All About Multiple Sclerosis

More MS news articles for November 2003

Immunosuppressants in advanced clinical development for organ transplantation and selected autoimmune diseases

Expert Opin Emerg Drugs. 2003 May;8(1):47-62
Kovarik JM, Burtin P.
Novartis Pharmaceuticals, 4002 Basel, Switzerland

Immunosuppressants dampen the immune response or restore balance among immune system components.

They are primarily used to prevent allograft rejection after organ transplantation and to prevent or treat disease flares in autoimmune diseases.

Immunosuppressants available at present include the calcineurin inhibitors (cyclosporin, tacrolimus), antimetabolites (azathioprine, leflunomide, methotrexate, mycophenolate mofetil), antiproliferatives (sirolimus), monoclonal antibodies to T lymphocyte (basiliximab, daclizumab, muromonab-CD3) and anticytokines (anakinra, etanercept, infliximab).

The immunosuppressive market grows at a rate of > 10% yearly, with total sales in 2001 of US$2.7 billion.

Immunotherapy in transplantation and autoimmune diseases is tending towards the use of multi-drug regimens tailored for the individual patient.

At least 23 new immunosuppressants are currently in advanced clinical testing or preregistration, and can be divided into three groups.

First, emerging drugs targeting intracellular ligands in immune cells are primarily analogues of currently-marketed agents, which attempt to provide improved pharmaceutical or safety profiles compared with the prototype compound.

They are largely being developed in organ transplantation.

Second, emerging drugs targeting cell surface ligands on immune cells attempt to antagonise novel molecular sites to interfere with immune cell activation via costimulatory signals, immune cell adhesion to tissues or the vasculature and immune cell trafficking.

These agents are being primarily developed in rheumatoid arthritis, psoriasis and/or multiple sclerosis.

Finally, emerging drugs acting as anticytokines, which largely follow on from the success of those on the market, by antagonising the function of tumour necrosis factor or a narrow selection of interleukins.

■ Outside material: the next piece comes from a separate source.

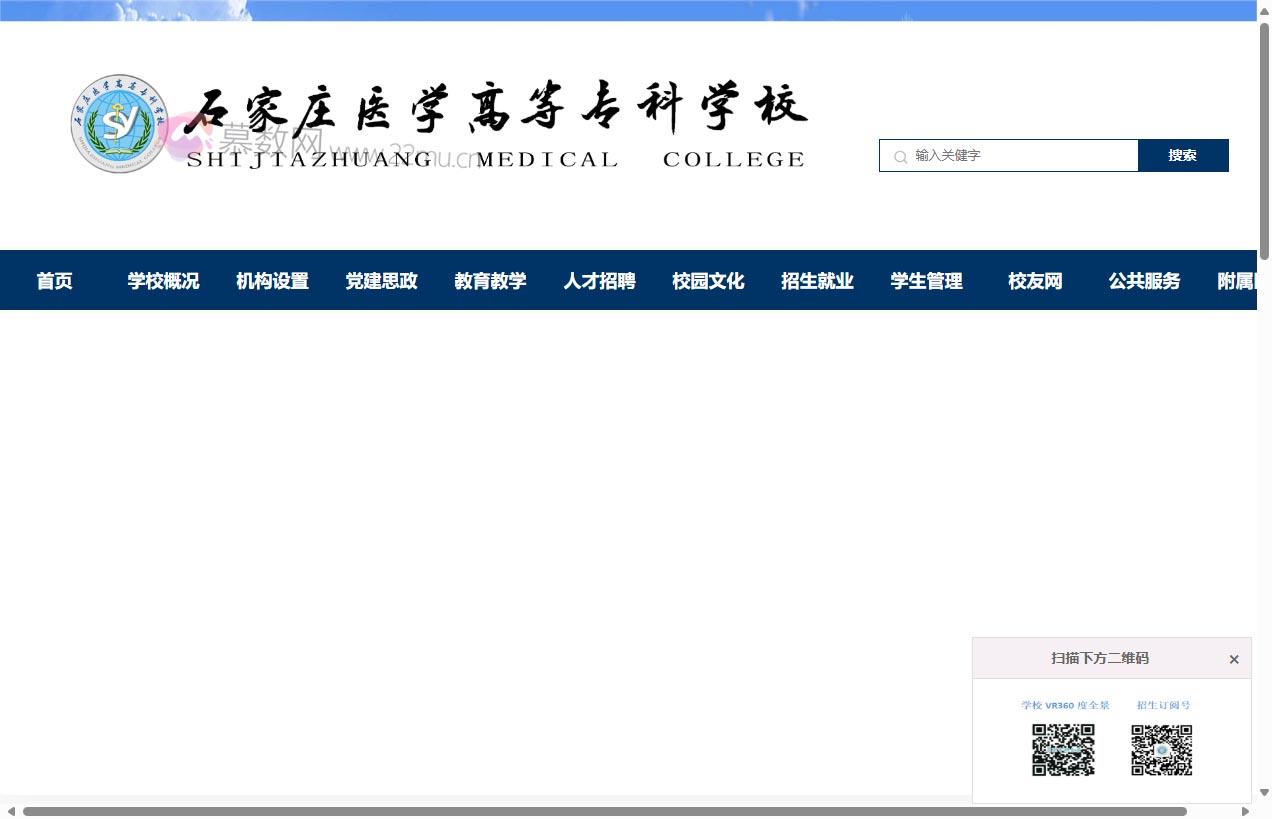Open the 教育教学 section
Image resolution: width=1272 pixels, height=819 pixels.
[490, 281]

All are being assessed in rheumatoid arthritis.

Drug development of immunosuppressants is increasingly attempting to intervene in disease progression over the long term.

These efforts bring with them trial design and regulatory issues, such as what markers can be used as trial outcome measures, over what duration do trials need to be conducted and what labelling claims are allowed.

With the intensive activity in this field, it is likely that several new drugs will reach the market in the coming decade.

One caveat, however, is that emerging immunosuppressants that are likely to capture a reasonable share of this increasingly-fragmented market must demonstrate the ability to achieve disease remission or long-term slowing of disease progression.